Con la mujer ya a salvo, los soldados y Jennifer, junto a dos enfermeras que también estaban en el lugar, comenzaron a tratar las heridas de la mujer lo mejor que pudieron. Una de las personas que se detuvieron a ayudar arrastró hasta el lugar un pack de latas de gaseosa para usarlo como una improvisada tabla para sus piernas heridas, mientras otro conseguía mantas de los autos cercanos para mantener la temperatura de la mujer. Otros acercaban kits de primeros auxilios y llevaban gasas y vendas al equipo que tapaba y envolvía las heridas. “¿Cómo se siente?”, le preguntó Ryan a Beatrice. “¿Hacia dónde iba?”. Cualquier tema para mantenerla consciente, hablando y tranquila.
Minutos después, arribaron los enfermeros del centro de salud. “Cuando llegó la ambulancia todos escuchamos un suspiro colectivo de alivio”, dice Rodney.

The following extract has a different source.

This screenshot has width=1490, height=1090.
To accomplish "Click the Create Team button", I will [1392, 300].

Jennifer se quedó junto a Beatrice mientras la subían a una camilla y la llevaban de inmediato al hospital. “Es increíble que haya salido con vida”, dice Rodney. “No importa si era personal médico o militar entrenado, todos desempeñaron un papel importante en salvar la vida de esta mujer. Nos enorgullece ser parte de ese grupo”.
Una vez que los médicos se hicieron cargo de Beatrice, los Mercer volvieron a su casa y corrieron a abrazar a sus hijos. Fue la última vez que intentaron sacar el bote durante el verano.

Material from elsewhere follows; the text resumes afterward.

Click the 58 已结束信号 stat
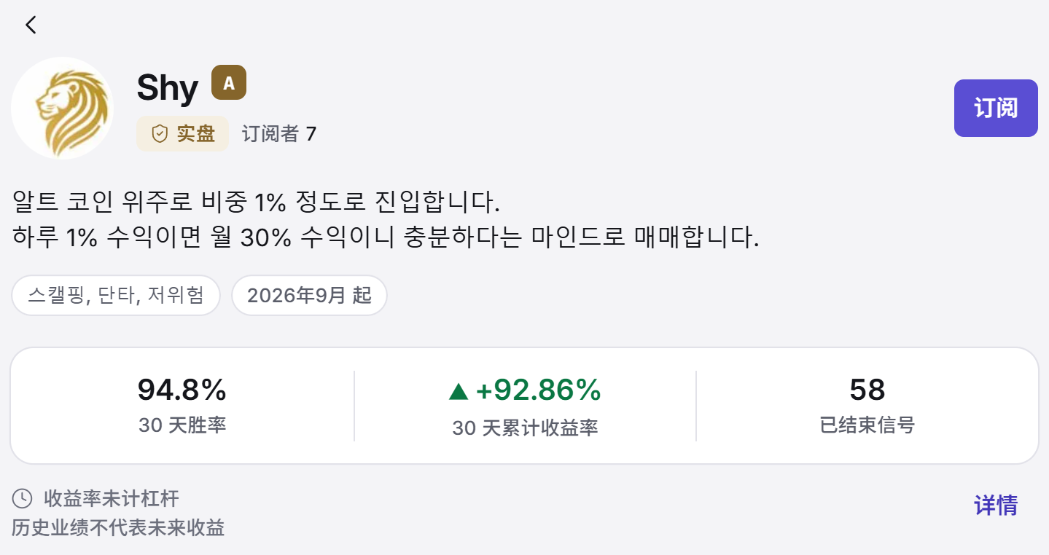This screenshot has height=555, width=1049. click(x=867, y=406)
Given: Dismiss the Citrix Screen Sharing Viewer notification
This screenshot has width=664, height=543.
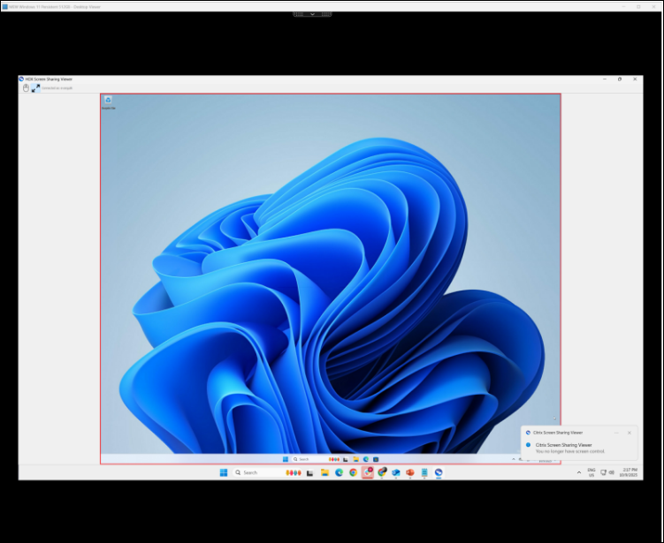Looking at the screenshot, I should (630, 433).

Danielle y sus cinco amigos nunca llegaron a las cascadas ni a casa de Ryan a cenar. En lugar de eso, se metieron en sus coches, dieron la vuelta y volvieron a la cabaña. “Abrimos unas cervezas y preparamos una carne”, recuerda Ryan. “Después de lo que habíamos pasado, lo único que queríamos era relajarnos”.
Beatrice pasó tres meses en el hospital recuperándose de sus heridas. En octubre fue trasladada a Grand Falls-Windsor, donde continuó la recuperación de su pulmón perforado y su columna rota. Su pie izquierdo, reimplantado después del accidente, fue amputado a comienzos de octubre. El pasado mes de enero pudo volver a su casa y empezó a caminar gracias a una prótesis.